2. Accounting software to reduce the amount of graft and corruption involved in monetary aid. (If bribes are required, as least they can be tracked, budgeted for in the future, and properly expensed.)
3. Weather prediction software to help in crop planning.
4. Water management software to help prevent over-usage, which creates (artificial) droughts.
5. Simple communications hardware/software to relay information over low-tech, low-bandwidth, links. You don't need an email client->TCP/IP->DSL to send "Tornado coming, evacuate", you can do just fine with anything that does 300 (or even less) baud, like shortwave radio to a TTY, or, with human operators, 'net weather service->voice->shortwave radios work, too.
6. Inventory management software for food supplies, medical supplies.
7. Simple message aggregation systems (remember why UUCP batched email was a good thing?) to speed up communications... (Village 197 needs penicillin brought in by jeep. Village 123 road out, needs 'dozer or shovels). Much faster than human messenger systems, and without the absurd overhead of the current crap we use.
8. Water testing/sanitation issues/road building/disease statistics/famine information/etc. aggregation systems, so the minimal resources available can be focused on the neediest areas.
9. Software to enable translation (and working translators) into *many* more languages than the computer world currently supports.
I'm surprised by the cynicism in many of the posts, which smack of first world arrogance. "Oh yeah, we'll send them our current technology, and they can't use it, because they lack our current infrastructure..." They need the computing ideas and technology of the 40's to 80's, not 2002's. Right now, many places are trying to survive on the same level of technology (or worse) than the US had in the late 1700's.
Come to think of it, the CPU cycles we *waste* on lickable interfaces, skinnable GUIs, looking for aliens, ripping crappy joke songs, or adding transparency to everything, could be better applied to *many* issues greater than the ones the first world faces.... with the CPU I use on a single protien fold sim, I could probably calculate *all* possible routes for a single food shipment to a village in Ghana.

What the task requires - Copy the passage from the post on software for poor regions, starting with "7. Simple message" and going on through "world currently supports.". The material that comes next has nothing to do with this work.

Extracted data -
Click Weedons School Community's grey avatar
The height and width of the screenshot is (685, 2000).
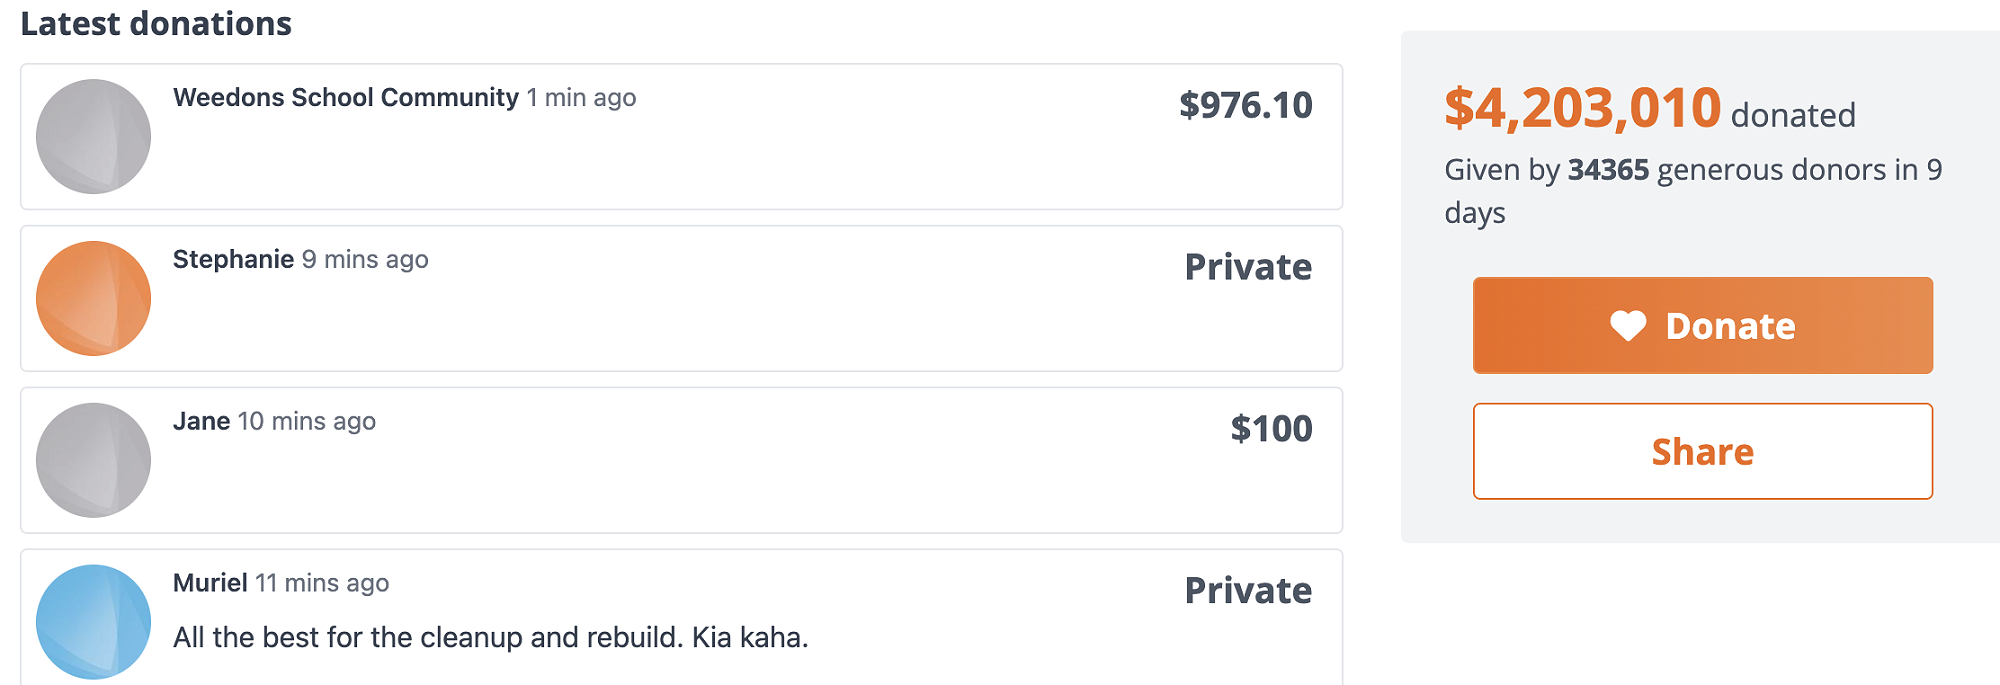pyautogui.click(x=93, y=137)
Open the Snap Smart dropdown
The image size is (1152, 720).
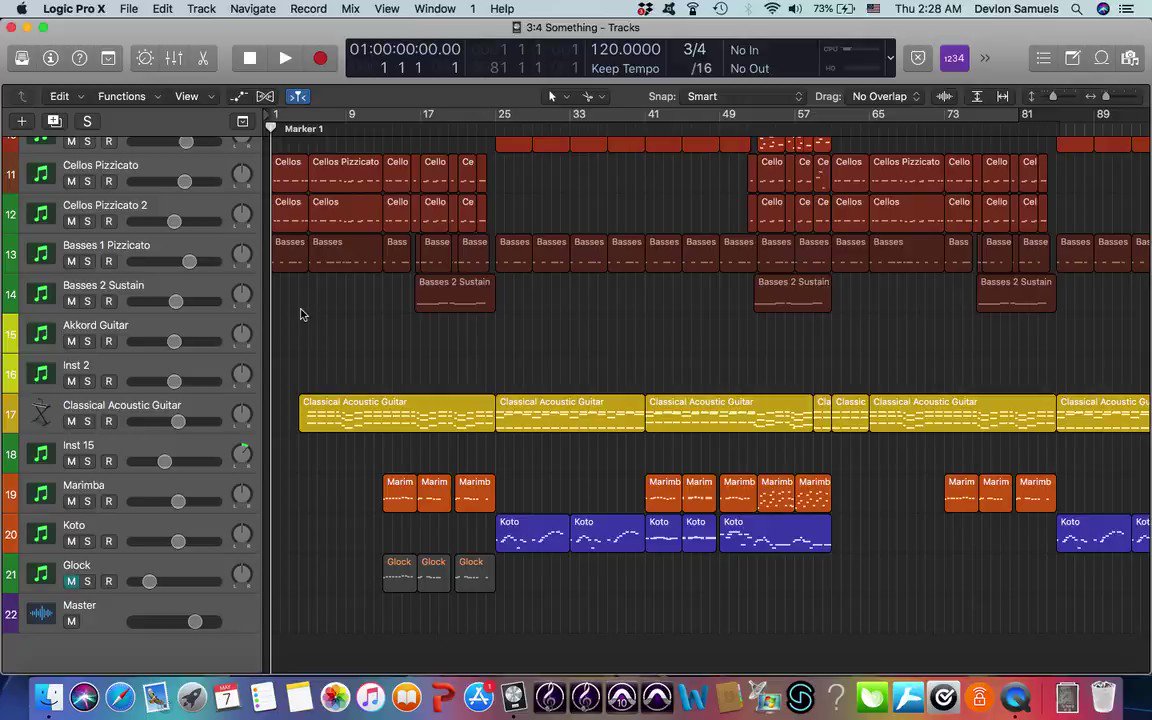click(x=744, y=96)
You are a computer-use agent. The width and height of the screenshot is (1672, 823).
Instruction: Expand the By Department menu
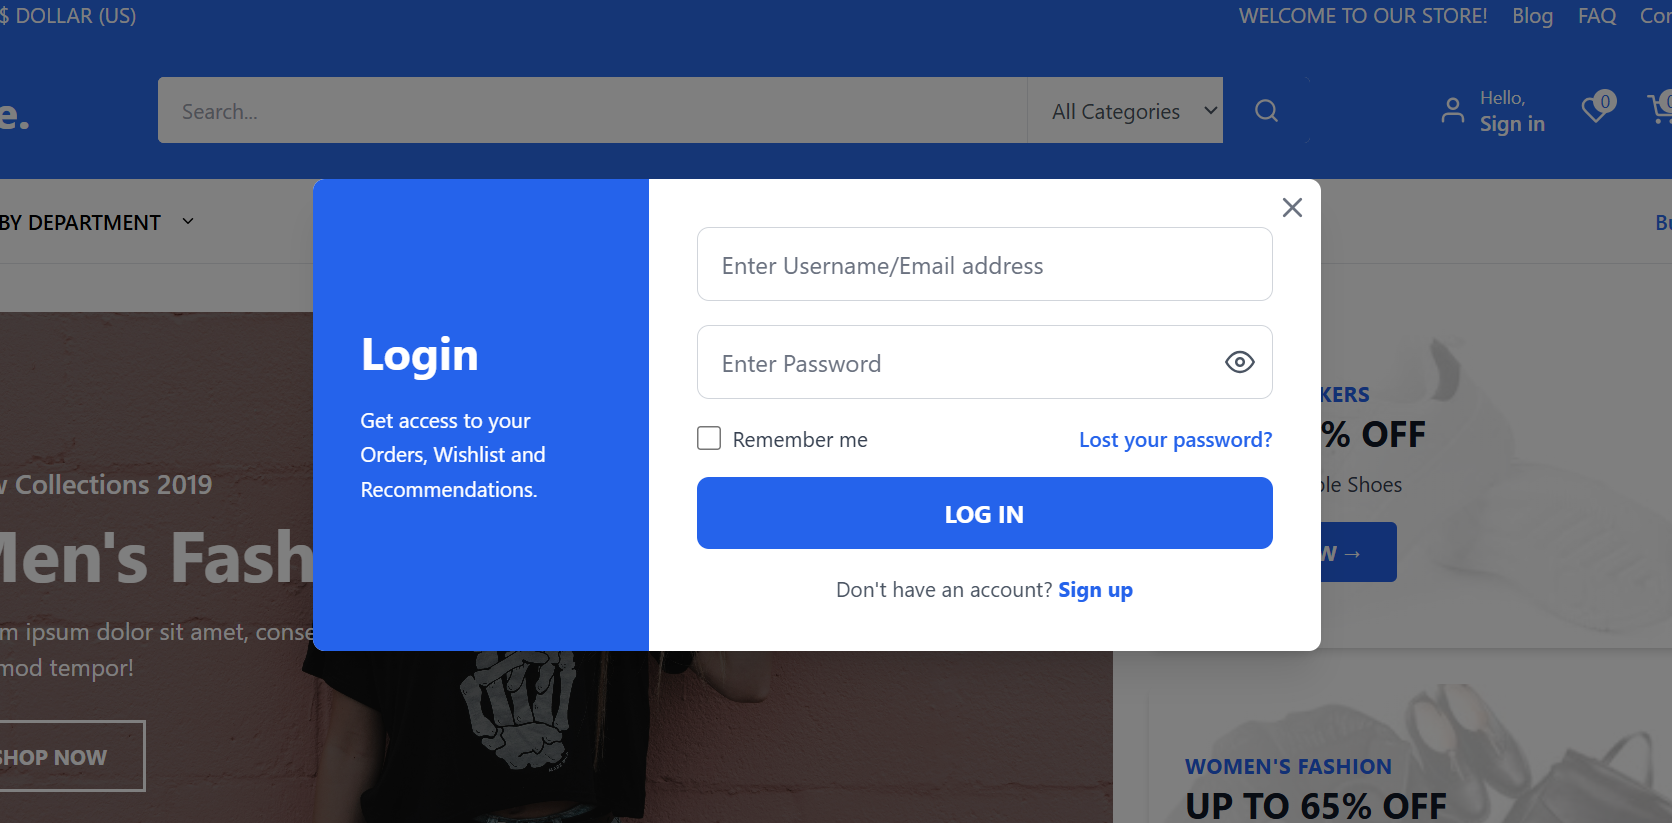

Task answer -
7. Simple message aggregation systems (remember why UUCP batched email was a good thing?) to speed up communications... (Village 197 needs penicillin brought in by jeep. Village 123 road out, needs 'dozer or shovels). Much faster than human messenger systems, and without the absurd overhead of the current crap we use.
8. Water testing/sanitation issues/road building/disease statistics/famine information/etc. aggregation systems, so the minimal resources available can be focused on the neediest areas.
9. Software to enable translation (and working translators) into *many* more languages than the computer world currently supports.